Background: Malnutrition results in functional changes in the liver and pancreas that negatively affect carbohydrate metabolism. The aim of this study was to evaluate whether insulin hormone and glycated hemoglobin A1c (HbA1c) could serve as predictors of hunger-related malnutrition/undernutrition without disease in adults.
Methods: The Malnutrition Universal Screening Tool (MUST) was used to assess malnutrition in this single-center, cross-sectional study. The malnourished group (n = 67) comprised patients with a MUST score of ≥ 2, and the control group (n = 31) included subjects with a MUST score of 0 - 1. Serum albumin, prealbumin, C-reactive protein (CRP), fasting glucose, fasting insulin, hemoglobin and HbA1c levels, body mass index (BMI), and homoeostatic model for insulin resistance (HOMA-IR) scores were compared between the two groups.

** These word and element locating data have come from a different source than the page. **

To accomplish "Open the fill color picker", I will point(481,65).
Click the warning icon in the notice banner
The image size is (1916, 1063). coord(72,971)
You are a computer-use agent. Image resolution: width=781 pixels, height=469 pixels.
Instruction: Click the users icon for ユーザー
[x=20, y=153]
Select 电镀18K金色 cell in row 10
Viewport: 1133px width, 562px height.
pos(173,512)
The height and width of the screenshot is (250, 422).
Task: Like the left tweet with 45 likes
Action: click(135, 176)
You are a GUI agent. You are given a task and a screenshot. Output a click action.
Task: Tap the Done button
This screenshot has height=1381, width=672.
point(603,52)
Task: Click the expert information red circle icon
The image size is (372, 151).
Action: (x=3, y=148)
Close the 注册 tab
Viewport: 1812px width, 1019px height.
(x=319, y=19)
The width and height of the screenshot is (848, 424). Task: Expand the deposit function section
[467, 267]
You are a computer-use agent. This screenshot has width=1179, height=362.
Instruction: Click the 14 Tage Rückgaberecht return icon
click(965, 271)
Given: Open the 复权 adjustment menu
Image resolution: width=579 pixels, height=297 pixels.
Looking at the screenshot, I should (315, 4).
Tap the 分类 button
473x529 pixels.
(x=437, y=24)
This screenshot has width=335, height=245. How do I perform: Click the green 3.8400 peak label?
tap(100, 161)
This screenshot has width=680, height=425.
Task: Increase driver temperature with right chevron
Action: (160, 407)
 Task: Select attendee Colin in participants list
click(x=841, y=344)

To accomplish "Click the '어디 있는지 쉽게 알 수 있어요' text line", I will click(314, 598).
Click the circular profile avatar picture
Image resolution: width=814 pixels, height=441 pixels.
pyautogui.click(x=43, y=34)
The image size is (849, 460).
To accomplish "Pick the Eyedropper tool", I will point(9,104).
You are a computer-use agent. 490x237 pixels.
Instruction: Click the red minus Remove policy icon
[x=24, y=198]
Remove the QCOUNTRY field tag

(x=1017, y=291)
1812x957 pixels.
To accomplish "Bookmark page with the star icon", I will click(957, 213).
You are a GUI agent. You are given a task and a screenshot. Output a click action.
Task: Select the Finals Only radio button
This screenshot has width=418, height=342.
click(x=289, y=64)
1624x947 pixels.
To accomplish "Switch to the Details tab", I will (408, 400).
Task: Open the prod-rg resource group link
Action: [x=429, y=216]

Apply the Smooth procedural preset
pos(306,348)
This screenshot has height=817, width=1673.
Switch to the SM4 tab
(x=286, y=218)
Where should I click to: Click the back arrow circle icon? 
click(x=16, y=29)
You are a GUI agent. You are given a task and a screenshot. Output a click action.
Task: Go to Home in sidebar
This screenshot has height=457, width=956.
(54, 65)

Results: No significant difference was determined between the control and malnourished groups in respect of age or gender. HbA1c [5.5% (5 - 6.2) vs. 5.2% (3.9 - 6.7), p = 0.001], insulin levels [7.37 (2.36 - 52.16) vs. 3.91(1.17 - 30.08) µIU/mL, p < 0.001], and BMI [21.7 (14.1 - 34.0) vs. 17.8 (12.0 - 26.6) kg/m2, p < 0.001] were significantly lower in the malnourished group. Logistic regression analysis revealed that BMI was the only significant parameter (odds ratio [95% confidence interval] 0.680 [0.543 - 0.852]).
Conclusions: Plasma insulin and HbA1c levels were significantly decreased in young adult malnourished patients without disease who had normal fasting glucose levels. These two parameters are known to be unaffected by inflammatory states, and therefore warrant further research on larger and different age sub-populations to assess if they might be early predictors of hunger-related malnutrition without disease.